> PROBLEMA PROPOSTO 1
Cite sem alterações a parte do texto sobre o Ajustamento e os ordálios, começando em "Implicitamente, o Atu" e seguindo até "à parte prático-científica.".
> PROBLEMA PROPOSTO 2
Nos registros, reescreva as linhas começando na linha com "You are a computer-use agent. Screen" e seguindo até a linha com "The width and height of the screenshot is (790, 421).", substituindo "Instruction" por "Directive" e mantendo todo o resto igual. Apresente apenas essas linhas.

> TRECHO DO DOCUMENTO

------------------------------------------------

Suas atribuições desenvolvem esta tese. Vênus rege o signo da Balança (Libra) e isto é mostrar a fórmula: “Amor é a lei, amor sob a vontade”. Mas Saturno representa, acima de tudo, o elemento tempo, sem o qual o Ajustamento não pode ocorrer, pois toda ação e reação ocorrem no tempo, e, portanto, o tempo sendo ele mesmo meramente uma condição dos fenômenos, todos os fenômenos são inválidos porque não compensados.

Toda forma de energia tem que ser dirigida, tem que ser aplicada com integridade para a satisfação plena de seu destino.”

Implicitamente, o Atu VIII - O Ajustamento - ilustra através de sua simbologia aspectos inerentes ao equilíbrio entre as polaridades. Tais trechos retirados das considerações sobre o Arcano conseguem demonstrar um pouco do que Crowley desejava expressar pela arte, nada mais do que as peculiaridades das forças envolvidas no processo de ajustamento, do equilíbrio do Universo que está sempre em mutação para se manter estável. Não à toa julgo (conforme indicações da etimologia) este Arcano possuir estreitas correspondências aos pontos cegos de atuação dos ordálios.




          Deixando as especulações teóricas e subjetivas de lado, vamos à parte prático-científica.

Os ordálios são provas de cunho iniciático que ocorrem no decorrer do trabalho espiritual na A.˙.A.˙. para serem superadas. Há um modus operandi bem complexo por detrás de sua ação, onde a egrégora espiritual manipula forças “cegas” que envolvem o Aspirante de forma que não possa, por vezes, compreendê-las e nem sequer prever de onde possam se originar. Eventos acontecem para testar a persistência do Aspirante em trilhar o caminho iniciático a fim de ceder às quebras de padrões necessárias para esvaziar, pouco a pouco, as bagagens que emergem das camadas adormecidas do inconsciente, até começar a despir-se por completo das roupagens da personalidade. 

“As Ordálias tu fiscalizarás tu mesmo, salvo apenas as cegas. (...)” (AL III: 42)

Olhando por outro ângulo, sendo o trabalho na Santa Ordem entre o Aspirante e ele mesmo, fica mais fácil visualizar que os ordálios não procedem do exterior, e sim possuem um mecanismo de atuação que conjuga as emanações da egrégora espiritual com os impulsos da natureza interna da pessoa que se projetam na sua vida, a fazendo deparar-se com um grande espelho que ora reflete a realidade (conforme o seu estado de consciência) ora a ilusão, numa sequência de loopings ativados por gatilhos provenientes do dia a dia. Já temos ciência que vivemos num mundo de Matrix, mas ao alcançarmos essa percepção, passamos a ter certeza da nossa não realidade. Mas isso é um processo extremamente pessoal de compreensão cognitiva a ser conquistada gradativamente no decorrer do trabalho espiritual. 

“Obedecei meu profeta! Cumpri as ordálias do meu conhecimento! Buscai-me apenas! Então as alegrias do meu amor vos redimirão de toda pena. Isto é assim; Eu o juro pela cúpula de meu corpo; por meu sagrado coração e língua; por tudo que Eu possa dar, por tudo que Eu desejo de vós todos.

------------------------------------------------

> REGISTROS PARA PROCESSAR
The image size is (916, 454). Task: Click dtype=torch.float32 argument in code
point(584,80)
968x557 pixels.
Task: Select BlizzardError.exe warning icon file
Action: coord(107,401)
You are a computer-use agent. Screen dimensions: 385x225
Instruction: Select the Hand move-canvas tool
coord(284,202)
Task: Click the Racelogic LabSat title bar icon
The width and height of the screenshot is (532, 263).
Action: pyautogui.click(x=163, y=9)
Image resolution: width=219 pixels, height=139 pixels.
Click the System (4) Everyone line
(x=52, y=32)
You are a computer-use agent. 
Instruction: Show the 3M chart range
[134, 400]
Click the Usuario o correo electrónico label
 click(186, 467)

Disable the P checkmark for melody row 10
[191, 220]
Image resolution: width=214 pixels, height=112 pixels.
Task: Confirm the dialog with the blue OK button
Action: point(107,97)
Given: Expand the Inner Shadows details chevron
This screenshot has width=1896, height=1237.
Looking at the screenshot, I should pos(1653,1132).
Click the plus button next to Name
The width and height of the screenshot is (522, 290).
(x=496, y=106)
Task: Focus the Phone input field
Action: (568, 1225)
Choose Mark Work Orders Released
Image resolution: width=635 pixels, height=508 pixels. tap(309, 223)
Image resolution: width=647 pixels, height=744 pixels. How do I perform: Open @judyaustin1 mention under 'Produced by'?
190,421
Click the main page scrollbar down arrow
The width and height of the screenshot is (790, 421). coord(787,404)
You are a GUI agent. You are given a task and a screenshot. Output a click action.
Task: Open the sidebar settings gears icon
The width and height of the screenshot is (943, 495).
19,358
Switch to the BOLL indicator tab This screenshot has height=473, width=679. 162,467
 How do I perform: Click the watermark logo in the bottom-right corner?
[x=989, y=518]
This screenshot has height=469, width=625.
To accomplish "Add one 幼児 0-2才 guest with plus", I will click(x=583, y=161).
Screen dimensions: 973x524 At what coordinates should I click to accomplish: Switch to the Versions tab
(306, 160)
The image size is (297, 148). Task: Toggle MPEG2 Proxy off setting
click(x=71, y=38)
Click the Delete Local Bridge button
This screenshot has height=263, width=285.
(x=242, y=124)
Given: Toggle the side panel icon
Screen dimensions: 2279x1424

------------------------------------------------

> RESPOSTA 1
Implicitamente, o Atu VIII - O Ajustamento - ilustra através de sua simbologia aspectos inerentes ao equilíbrio entre as polaridades. Tais trechos retirados das considerações sobre o Arcano conseguem demonstrar um pouco do que Crowley desejava expressar pela arte, nada mais do que as peculiaridades das forças envolvidas no processo de ajustamento, do equilíbrio do Universo que está sempre em mutação para se manter estável. Não à toa julgo (conforme indicações da etimologia) este Arcano possuir estreitas correspondências aos pontos cegos de atuação dos ordálios.




          Deixando as especulações teóricas e subjetivas de lado, vamos à parte prático-científica.

> RESPOSTA 2
You are a computer-use agent. Screen dimensions: 385x225
Directive: Select the Hand move-canvas tool
coord(284,202)
Task: Click the Racelogic LabSat title bar icon
The width and height of the screenshot is (532, 263).
Action: pyautogui.click(x=163, y=9)
Image resolution: width=219 pixels, height=139 pixels.
Click the System (4) Everyone line
(x=52, y=32)
You are a computer-use agent. 
Directive: Show the 3M chart range
[134, 400]
Click the Usuario o correo electrónico label
 click(186, 467)

Disable the P checkmark for melody row 10
[191, 220]
Image resolution: width=214 pixels, height=112 pixels.
Task: Confirm the dialog with the blue OK button
Action: point(107,97)
Given: Expand the Inner Shadows details chevron
This screenshot has width=1896, height=1237.
Looking at the screenshot, I should pos(1653,1132).
Click the plus button next to Name
The width and height of the screenshot is (522, 290).
(x=496, y=106)
Task: Focus the Phone input field
Action: (568, 1225)
Choose Mark Work Orders Released
Image resolution: width=635 pixels, height=508 pixels. tap(309, 223)
Image resolution: width=647 pixels, height=744 pixels. How do I perform: Open @judyaustin1 mention under 'Produced by'?
190,421
Click the main page scrollbar down arrow
The width and height of the screenshot is (790, 421). coord(787,404)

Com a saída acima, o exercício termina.